Chicken stock- My favorite chicken stock is made from a roasted chicken rather than boiled chicken.  Boiling the chicken makes a more generic, multi-use stock, but roasted stock is more flavorful as far as I am concerned.
  Start, unsurprisingly, with a chicken.  Make sure you take the guts out, since they are generally stuck in a plastic or paper bag inside the carcass.  If you like organs, use the ones you like by dropping them into the dutch oven with the chicken when you start to cook.
  Cut a large onion into slices about ½ inch thick.  Break up one of the center slices and break it apart, spreading it around the bottom of a well-oiled dutch oven.  Set the chicken on top of it.  It should be a small enough chicken to fit under the lid, say two pounds or so for my pot.  Now cut up a large bell pepper, cleaning out the seeds and stemming it, cutting it so you can take out the white webs inside without breaking up the outside of the pepper, then cut it, too, into rings.  Distribute the rings of pepper and the remaining rings of onions onto and around the chicken.  Add two sticks of celery, about four inches or so long each.  Drop in two or three whole toes of garlic and a half dozen black peppercorns.  Depending on what you plan to do with the stock, you might add other spices— oregano, basil, thyme, parley, cilantro, etc.  If you want a fairly generic stock, just use the basic ingredients.  Don’t salt your stock, since salt can always be added later and can’t be extracted.

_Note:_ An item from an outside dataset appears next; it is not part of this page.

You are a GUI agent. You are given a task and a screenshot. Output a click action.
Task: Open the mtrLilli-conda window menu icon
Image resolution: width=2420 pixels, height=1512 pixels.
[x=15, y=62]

   Put the whole thing in the oven and cook at 375 for about 45 minutes.  Then cook it uncovered until the skin is golden and the legs are pulling the skin apart where they join the body.  Make sure the pot always keeps at least a bit of water in the bottom to keep things from scorching.  One the chicken is cooked through and through and is tender, take it out of the pot and throw it away.  Or eat it.  Or let it cool them pluck all the meat from the bones to use in soups, dumplings, chicken salad, or whatever.  Fill the dutch oven most of the way with water and bring to a boil on the range top.  Turn off and let stand until cooled, then pour it through a wide strainer to get the big chunks of vegetable out and can up or freeze or use the stock.  Try to fish out those peppercorns too as you drain it. If you want lowfat stock, put it in the refrigerator in a glas jar and when it has gotten cold, remove the waxy fat from the top.  I prefer to use it fat and all.
Dogfood
  The waste product from this process is a chicken carcass plucked clean.  I like to take that carcass and put it in a pressure cooker with water about halfway covering it.  I cook it at high pressure for almost an hour, then cool the pot and check to make sure the bones are cooked close to mush.  If they are still holding together, cook a while longer.  Once you have the bones reduced to harmless, cut and pull the carcass apart and add rice and water to the cooker, then cover and cook as if you were preparing rice normally.  Once it is all cooked together it makes very good dog food and saves me from buying cans.  This dogfood carries the Monkey and Heifer seal of approval.